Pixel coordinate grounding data
_ _ _
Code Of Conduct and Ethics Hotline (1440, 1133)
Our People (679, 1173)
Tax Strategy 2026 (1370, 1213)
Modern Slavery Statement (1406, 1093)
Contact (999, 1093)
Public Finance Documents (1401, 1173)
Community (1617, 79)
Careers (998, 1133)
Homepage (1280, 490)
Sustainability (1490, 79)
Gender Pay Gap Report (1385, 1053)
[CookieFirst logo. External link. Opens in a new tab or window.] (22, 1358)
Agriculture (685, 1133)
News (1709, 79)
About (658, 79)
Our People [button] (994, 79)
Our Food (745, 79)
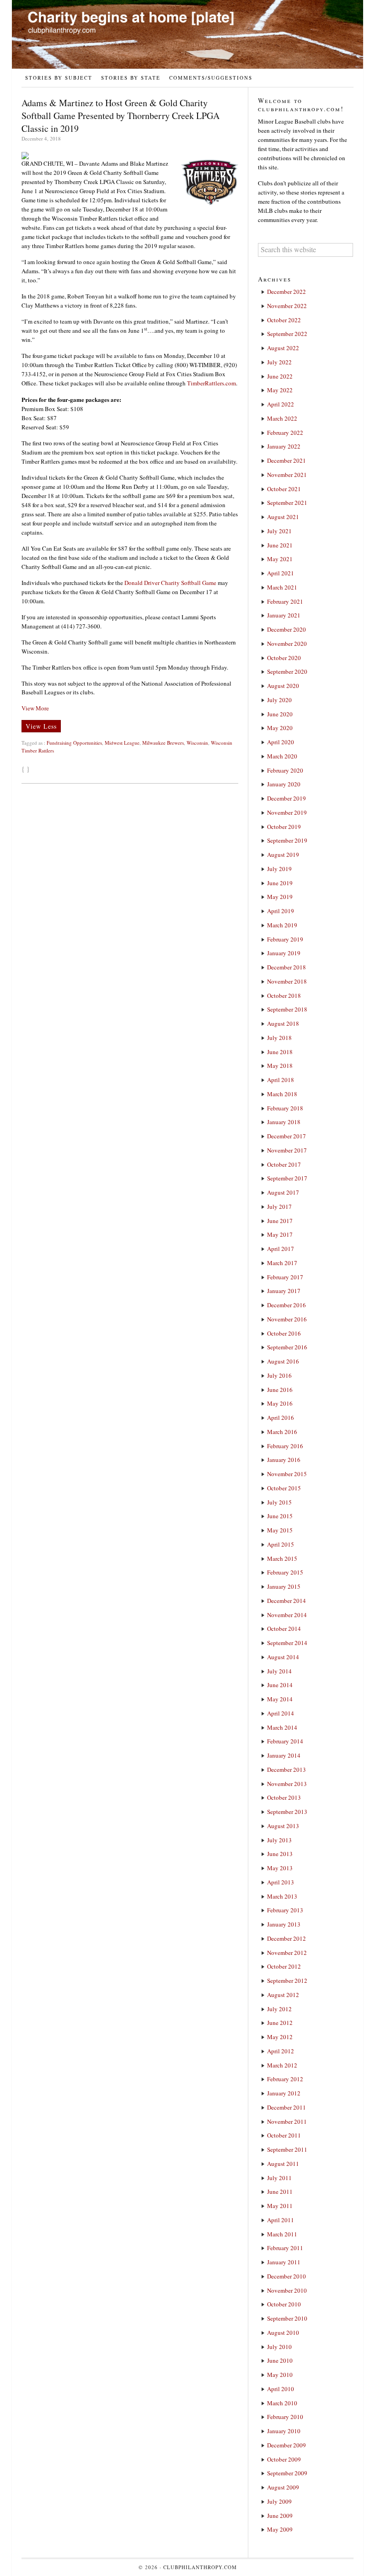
_ _ _
Lines from the top of the data above through the line with "Sustainability (1490, 79)", both ends included: copy them exactly, nothing more.

Code Of Conduct and Ethics Hotline (1440, 1133)
Our People (679, 1173)
Tax Strategy 2026 (1370, 1213)
Modern Slavery Statement (1406, 1093)
Contact (999, 1093)
Public Finance Documents (1401, 1173)
Community (1617, 79)
Careers (998, 1133)
Homepage (1280, 490)
Sustainability (1490, 79)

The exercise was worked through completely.